И возмущение, надо сказать, после такой речи поутихло, все понимали, что выдавая ежемесячно на руки 82 рубля фельдшеру и 115 доктору, государство тоже говорит — соображай, кумекай.
Да, но в нашем деле много не насоображаешь. Напомню, я пишу только о той медицине, что знаю — о провинциальной. Что происходит в крупных клиниках, и какие деньги там берут за операции, и что сестры просят за укол, а санитарки за чистое полотенце — этого я не знаю, только слышал, хотя и много слышал, конечно. Возможно, где-то торгуют больничными листами и отказываются оперировать бесплатно даже на самом низком уровне, в наших местах массового распространения это покуда не получило.
И вообще должен сказать, что почти четверть века отработал в хорошей больнице, которая считается одной из лучших в области. Которая, к примеру, входит в 35 процентов тех райбольниц страны, где есть горячая вода и канализация.
Да, государство говорит — соображай, и соображение медика устремляется в одну сторону — в сторону совместительства.
Вот! У тебя полторы ставки и теперь ты типичный медик. До совместительства ты был исключением из правил, везунчиком.
А что это такое полторы ставки? На «скорой» это десять суток. То есть ты сутки работаешь, сутки приходишь в сознание и сутки нормально живешь со сравнительно проснувшейся головой.
Хирурги полторы ставки набирают дежурствами — ночными, заметим. Участковые терапевты обслуживают два участка — свой и чужой (там или вызовы, или прием).
Это к вопросу, почему врач торопится, не шибко вникает в подробности наших жалоб, почему он загнан.
Как-то появились результаты исследований, сколько времени необходимо организму, чтоб восстановиться после суточного дежурства. Исследователи были западные, и потому они имели в виду, что человек не по магазинам будет ходить, или стирку затеет, или встанет у плиты, а так это выедет на дачу, или же на яхте покатается.

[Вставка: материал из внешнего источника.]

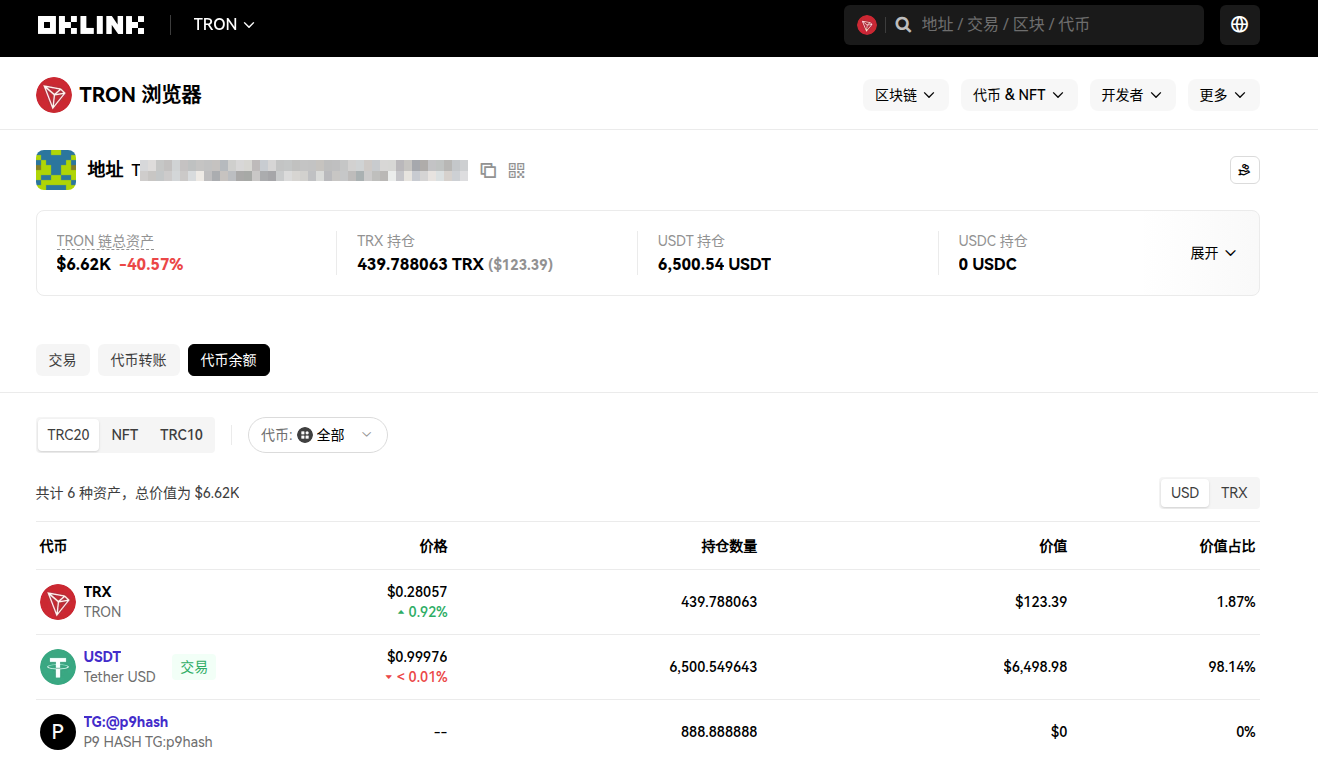Switch value display to USD
The image size is (1318, 758).
point(1184,493)
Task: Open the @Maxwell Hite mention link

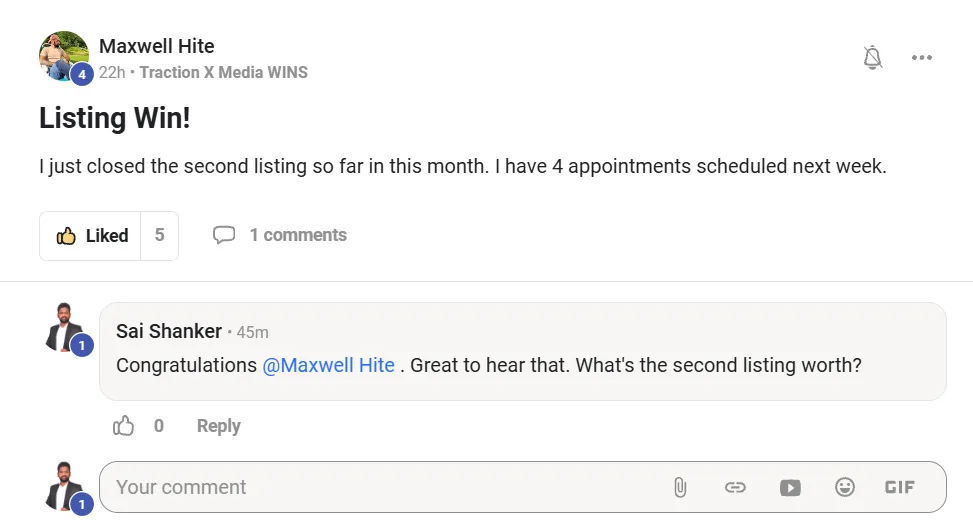Action: pyautogui.click(x=328, y=365)
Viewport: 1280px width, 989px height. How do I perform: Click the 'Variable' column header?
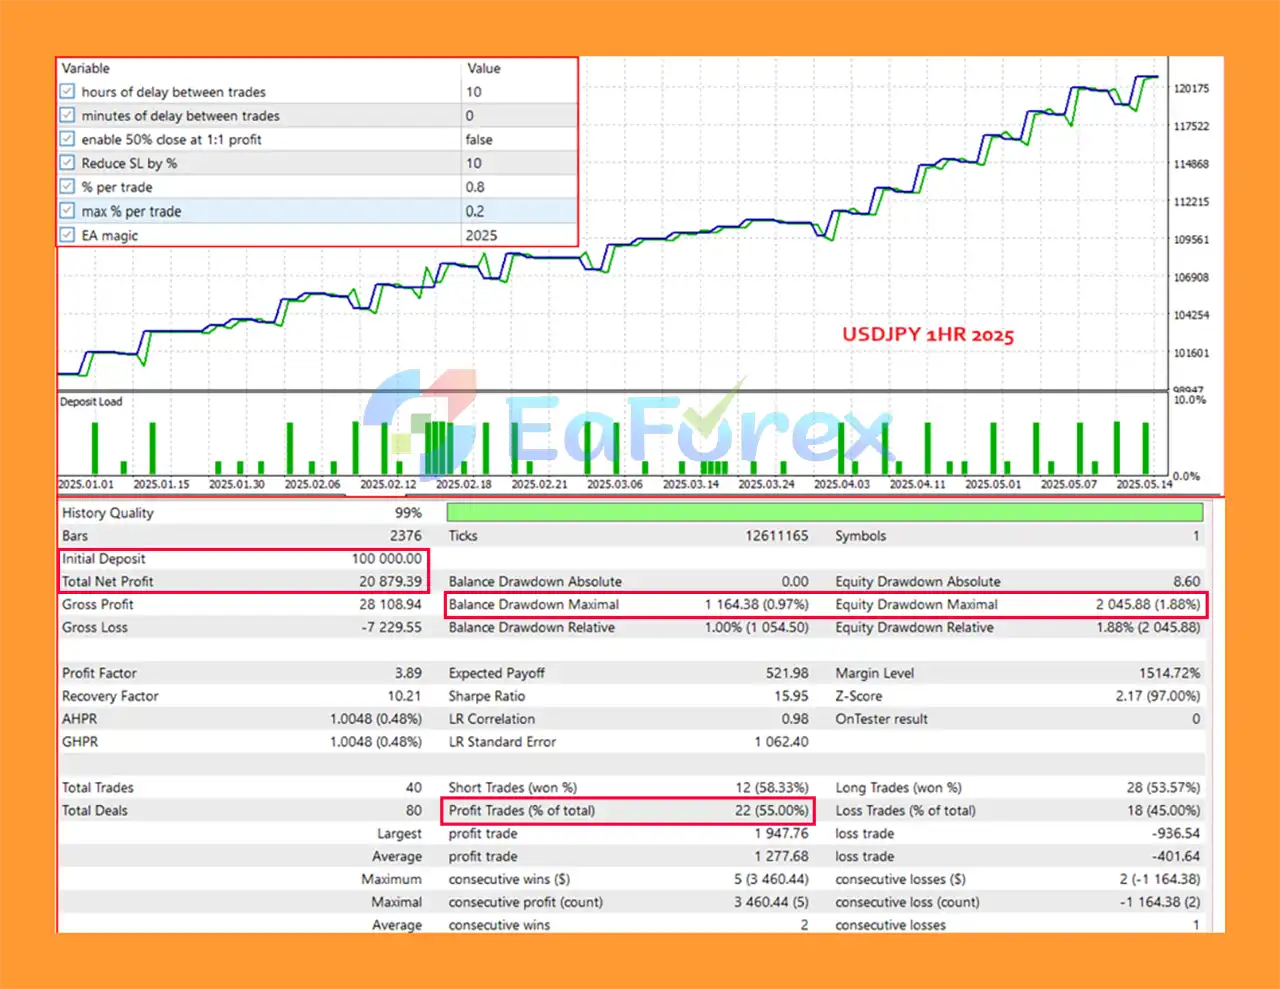click(x=86, y=68)
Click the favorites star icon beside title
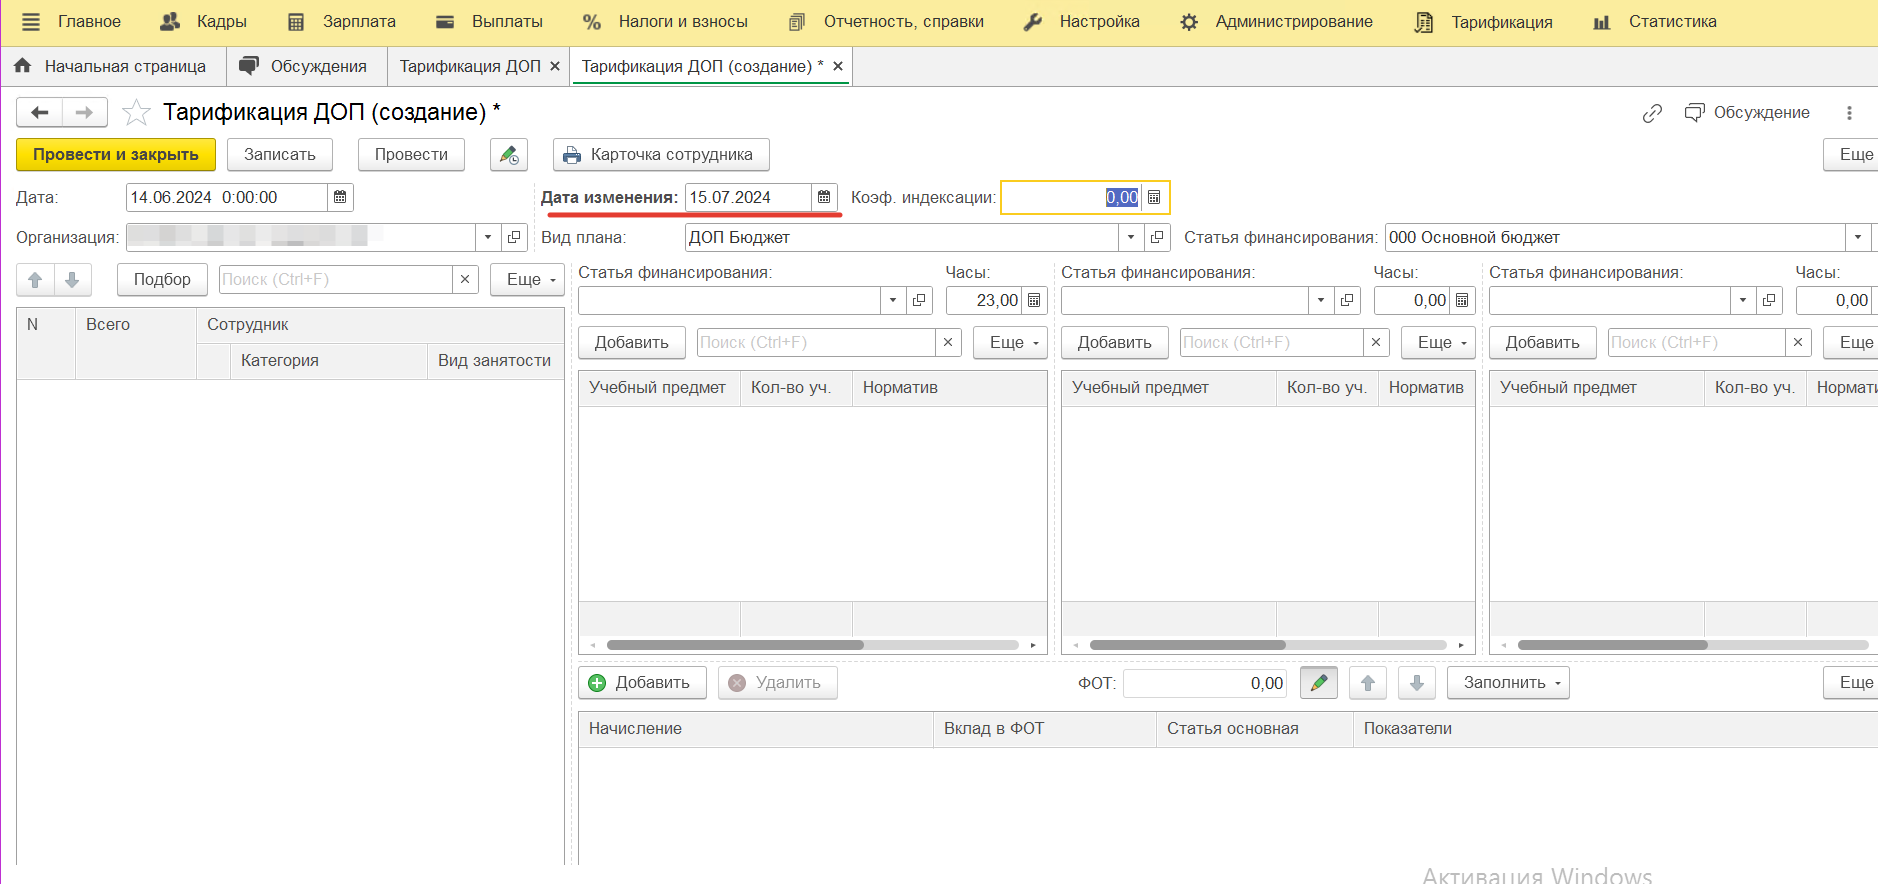 click(136, 112)
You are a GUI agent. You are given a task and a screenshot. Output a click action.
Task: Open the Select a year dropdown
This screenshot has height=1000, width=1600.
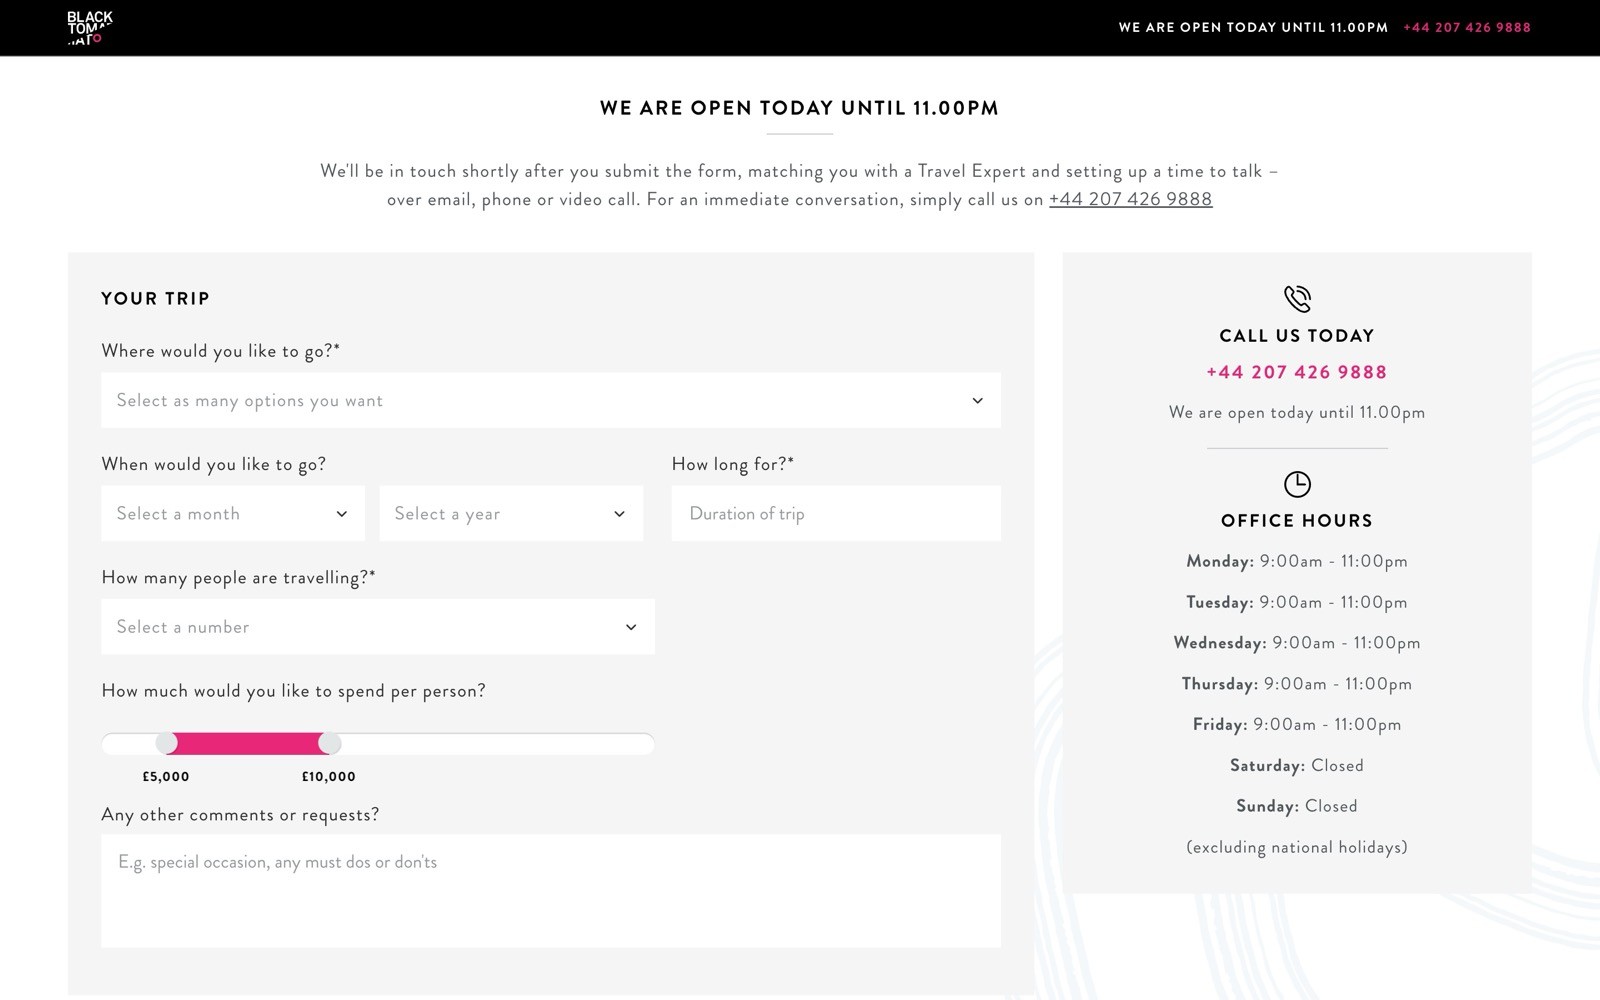click(x=511, y=513)
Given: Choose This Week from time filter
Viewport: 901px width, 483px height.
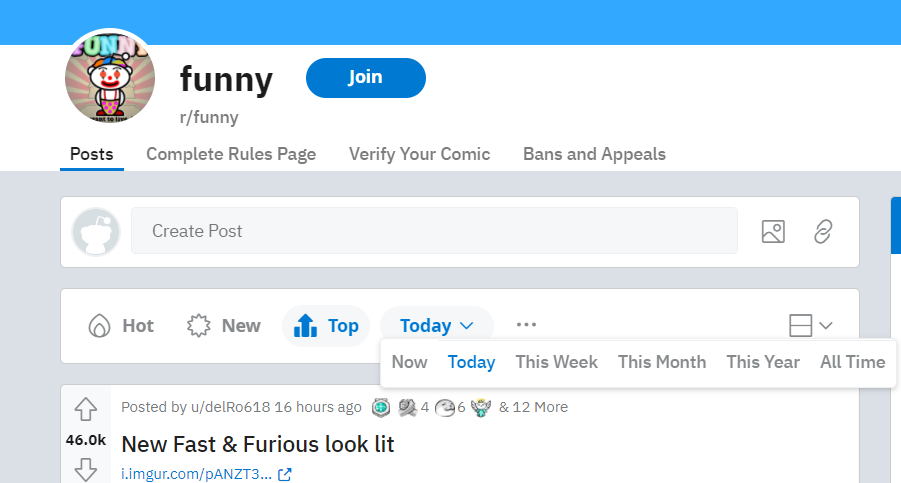Looking at the screenshot, I should pos(556,362).
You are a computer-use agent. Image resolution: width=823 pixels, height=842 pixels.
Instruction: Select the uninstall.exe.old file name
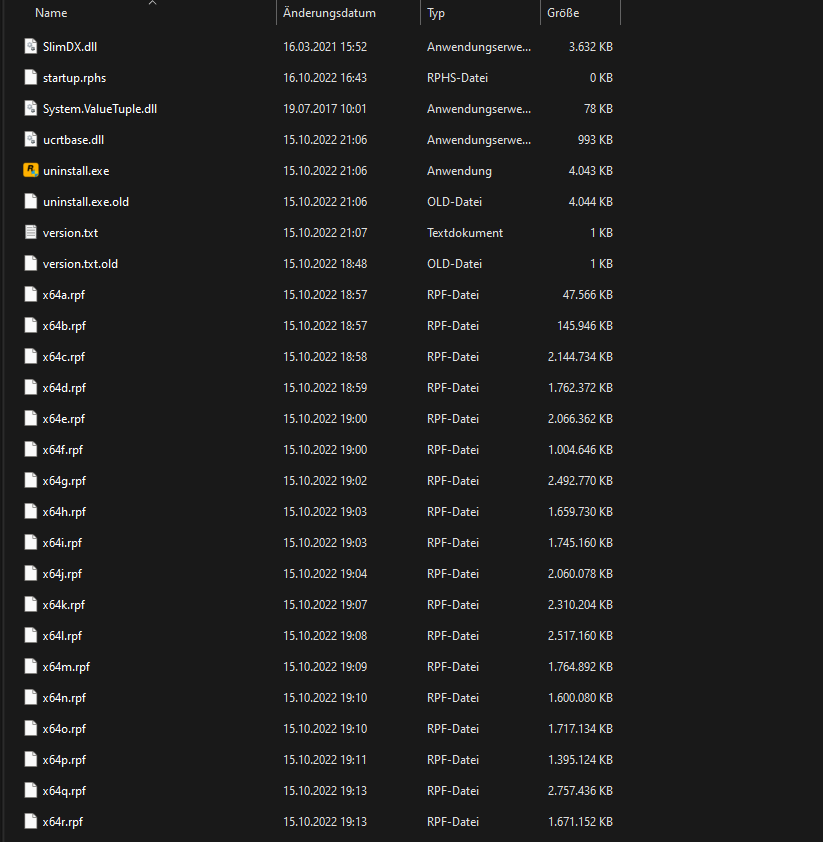(86, 202)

Глядите, сказал я городскому начальнику, французы уверяют, что не то пять, не то семь дней надо восстанавливаться. Французы — слабаки, был ответ, они лягушек кушают.
У нас все проще. У нас хирург — не француз и не слабак, он лягушек не кушает, он после ночного дежурства продолжает работать в отделении — у него обход или плановая операция.
Помню, разговорились со знакомым нейрохирургом — всю жизнь он, разумеется, работает на полторы ставки. Как все офонарело, сказал он, я люблю хирургию, мне интересно сделать что-то новое и сделать профессионально, но где мера, я за отпуск не успеваю раздышаться, я не успеваю читать книги, и голова всю жизнь несвежая.
Это мне было понятно. За долгие годы в больнице я привык, что голова у меня свежая только в первые три-четыре месяца после отпуска, а потом ты медленно вплываешь в какое-то оглушение, голова чем-то залита, и это мешает подумать хоть о чем-то постороннем, что не относится к сиюминутной обстановке.
И я сказал нейрохирургу, мы бедные и несчастные, а плати тебе четыреста рублей, ты был бы счастлив?
Да при чем здесь счастье, ответил он, я работал бы на одну ставку, а не на полторы, и брал бы себе два дежурства в месяц, а не десять.
Потому давайте не удивляться, что врач торопится, что он хмур и не очень-то разговорчив.
И наивно надеяться, что больные ничего этого не замечают. Все они замечают и превосходно помнят всех своих врачей. Особенно участковых терапевтов. И непременно больной расскажет, что вот десять лет назад была доктор — большая крикуха, и она с порога выговаривала, чего это опять вызвали, совесть-то надо иметь, вы же не один на участке; потом приходил молодой доктор — внимательный, но прижимистый на больничный лист; его сменила пожилая женщина, которая любила обменяться рецептами — она тебе медицинский, а ты ей кулинарный; а сейчас у нас мужчина средних лет, ничего плохого про него не скажу, а вот только не любит он меня, ну, не любит, да и все тут.